** TASK TO CARRY OUT **
Once the line with "Meara Owen-Griffiths (145, 1183)" is found in the data, output it and each following line exactly, up to and including the line with "verlag@pjmv.de (1156, 479)", and nothing before or after.

══ RECORDED INFORMATION

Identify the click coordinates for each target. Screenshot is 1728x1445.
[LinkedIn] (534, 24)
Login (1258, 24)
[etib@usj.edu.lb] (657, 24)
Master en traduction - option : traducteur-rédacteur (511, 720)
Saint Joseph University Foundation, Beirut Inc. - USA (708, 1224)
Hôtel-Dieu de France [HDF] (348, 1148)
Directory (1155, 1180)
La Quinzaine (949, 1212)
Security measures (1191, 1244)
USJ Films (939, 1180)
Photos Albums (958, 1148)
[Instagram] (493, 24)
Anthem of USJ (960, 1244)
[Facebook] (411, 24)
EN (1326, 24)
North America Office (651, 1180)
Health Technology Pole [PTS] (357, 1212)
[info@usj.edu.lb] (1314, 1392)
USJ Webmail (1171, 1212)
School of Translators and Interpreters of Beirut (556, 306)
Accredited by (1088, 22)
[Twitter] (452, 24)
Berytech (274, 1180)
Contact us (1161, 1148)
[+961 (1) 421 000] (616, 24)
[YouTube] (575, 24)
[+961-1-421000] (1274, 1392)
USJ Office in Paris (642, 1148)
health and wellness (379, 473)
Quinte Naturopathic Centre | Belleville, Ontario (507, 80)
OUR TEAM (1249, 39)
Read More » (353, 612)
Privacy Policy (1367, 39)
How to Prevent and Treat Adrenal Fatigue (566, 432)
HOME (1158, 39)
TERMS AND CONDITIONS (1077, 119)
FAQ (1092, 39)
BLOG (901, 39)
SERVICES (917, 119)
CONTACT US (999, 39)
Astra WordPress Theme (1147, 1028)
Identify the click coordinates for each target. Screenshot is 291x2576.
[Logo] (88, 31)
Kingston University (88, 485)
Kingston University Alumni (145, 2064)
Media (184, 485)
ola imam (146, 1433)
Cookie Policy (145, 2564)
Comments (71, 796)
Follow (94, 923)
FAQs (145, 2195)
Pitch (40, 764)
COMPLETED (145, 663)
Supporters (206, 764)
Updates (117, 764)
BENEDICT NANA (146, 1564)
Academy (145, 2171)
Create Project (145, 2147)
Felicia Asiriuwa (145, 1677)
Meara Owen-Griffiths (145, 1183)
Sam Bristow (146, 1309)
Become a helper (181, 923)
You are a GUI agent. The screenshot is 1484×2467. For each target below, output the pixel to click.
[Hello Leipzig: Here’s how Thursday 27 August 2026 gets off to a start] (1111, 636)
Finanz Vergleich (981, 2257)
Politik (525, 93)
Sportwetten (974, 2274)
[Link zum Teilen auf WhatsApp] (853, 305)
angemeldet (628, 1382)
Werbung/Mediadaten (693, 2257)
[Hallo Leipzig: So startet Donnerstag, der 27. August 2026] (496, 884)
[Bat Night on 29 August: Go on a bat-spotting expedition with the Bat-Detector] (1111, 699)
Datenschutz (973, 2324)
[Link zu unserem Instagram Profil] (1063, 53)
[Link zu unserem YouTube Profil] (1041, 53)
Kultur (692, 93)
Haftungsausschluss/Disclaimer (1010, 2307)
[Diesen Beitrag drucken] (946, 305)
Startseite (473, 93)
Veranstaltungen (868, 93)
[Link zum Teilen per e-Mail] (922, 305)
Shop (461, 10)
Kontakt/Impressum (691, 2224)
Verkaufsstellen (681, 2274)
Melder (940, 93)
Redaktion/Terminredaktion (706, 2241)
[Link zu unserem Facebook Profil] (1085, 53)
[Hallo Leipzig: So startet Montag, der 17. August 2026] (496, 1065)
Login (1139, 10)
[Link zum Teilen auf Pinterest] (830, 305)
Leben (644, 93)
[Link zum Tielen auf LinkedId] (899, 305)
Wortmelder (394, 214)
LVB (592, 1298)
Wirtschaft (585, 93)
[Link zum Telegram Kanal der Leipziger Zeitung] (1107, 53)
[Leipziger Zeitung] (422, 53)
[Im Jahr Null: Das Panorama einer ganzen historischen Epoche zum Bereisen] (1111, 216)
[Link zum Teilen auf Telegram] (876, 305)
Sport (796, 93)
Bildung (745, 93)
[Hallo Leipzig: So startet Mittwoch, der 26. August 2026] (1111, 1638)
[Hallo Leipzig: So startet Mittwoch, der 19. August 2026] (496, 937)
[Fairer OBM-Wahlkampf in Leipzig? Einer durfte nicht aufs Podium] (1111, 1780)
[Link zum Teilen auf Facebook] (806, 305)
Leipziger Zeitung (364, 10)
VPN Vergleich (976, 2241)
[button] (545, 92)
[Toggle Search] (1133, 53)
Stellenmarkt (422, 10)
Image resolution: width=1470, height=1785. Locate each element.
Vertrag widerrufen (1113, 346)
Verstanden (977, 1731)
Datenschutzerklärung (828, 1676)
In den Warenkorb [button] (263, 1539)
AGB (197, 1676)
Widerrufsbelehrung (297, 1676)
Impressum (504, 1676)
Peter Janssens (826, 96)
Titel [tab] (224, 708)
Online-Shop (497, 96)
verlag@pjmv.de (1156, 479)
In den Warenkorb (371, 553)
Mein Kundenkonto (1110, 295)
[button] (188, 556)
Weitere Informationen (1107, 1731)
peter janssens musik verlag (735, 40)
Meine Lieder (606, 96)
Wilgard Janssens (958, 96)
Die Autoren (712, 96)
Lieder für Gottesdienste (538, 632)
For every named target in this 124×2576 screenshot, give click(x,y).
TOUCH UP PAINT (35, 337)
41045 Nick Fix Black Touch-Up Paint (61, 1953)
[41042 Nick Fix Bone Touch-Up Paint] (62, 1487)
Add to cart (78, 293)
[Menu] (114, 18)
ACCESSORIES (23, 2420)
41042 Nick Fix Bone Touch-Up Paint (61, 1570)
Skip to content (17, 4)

════

** EXERCISE SOLUTION **
Meara Owen-Griffiths (145, 1183)
Sam Bristow (146, 1309)
Become a helper (181, 923)
You are a GUI agent. The screenshot is 1484×2467. For each target below, output the pixel to click.
[Hello Leipzig: Here’s how Thursday 27 August 2026 gets off to a start] (1111, 636)
Finanz Vergleich (981, 2257)
Politik (525, 93)
Sportwetten (974, 2274)
[Link zum Teilen auf WhatsApp] (853, 305)
angemeldet (628, 1382)
Werbung/Mediadaten (693, 2257)
[Hallo Leipzig: So startet Donnerstag, der 27. August 2026] (496, 884)
[Bat Night on 29 August: Go on a bat-spotting expedition with the Bat-Detector] (1111, 699)
Datenschutz (973, 2324)
[Link zu unserem Instagram Profil] (1063, 53)
[Link zu unserem YouTube Profil] (1041, 53)
Kultur (692, 93)
Haftungsausschluss/Disclaimer (1010, 2307)
[Diesen Beitrag drucken] (946, 305)
Startseite (473, 93)
Veranstaltungen (868, 93)
[Link zum Teilen per e-Mail] (922, 305)
Shop (461, 10)
Kontakt/Impressum (691, 2224)
Verkaufsstellen (681, 2274)
Melder (940, 93)
Redaktion/Terminredaktion (706, 2241)
[Link zu unserem Facebook Profil] (1085, 53)
[Hallo Leipzig: So startet Montag, der 17. August 2026] (496, 1065)
Login (1139, 10)
[Link zum Teilen auf Pinterest] (830, 305)
Leben (644, 93)
[Link zum Tielen auf LinkedId] (899, 305)
Wortmelder (394, 214)
LVB (592, 1298)
Wirtschaft (585, 93)
[Link zum Telegram Kanal der Leipziger Zeitung] (1107, 53)
[Leipziger Zeitung] (422, 53)
[Im Jahr Null: Das Panorama einer ganzen historischen Epoche zum Bereisen] (1111, 216)
[Link zum Teilen auf Telegram] (876, 305)
Sport (796, 93)
Bildung (745, 93)
[Hallo Leipzig: So startet Mittwoch, der 26. August 2026] (1111, 1638)
[Hallo Leipzig: So startet Mittwoch, der 19. August 2026] (496, 937)
[Fairer OBM-Wahlkampf in Leipzig? Einer durfte nicht aufs Podium] (1111, 1780)
[Link zum Teilen auf Facebook] (806, 305)
Leipziger Zeitung (364, 10)
VPN Vergleich (976, 2241)
[button] (545, 92)
[Toggle Search] (1133, 53)
Stellenmarkt (422, 10)
Image resolution: width=1470, height=1785. Locate each element.
Vertrag widerrufen (1113, 346)
Verstanden (977, 1731)
Datenschutzerklärung (828, 1676)
In den Warenkorb [button] (263, 1539)
AGB (197, 1676)
Widerrufsbelehrung (297, 1676)
Impressum (504, 1676)
Peter Janssens (826, 96)
Titel [tab] (224, 708)
Online-Shop (497, 96)
verlag@pjmv.de (1156, 479)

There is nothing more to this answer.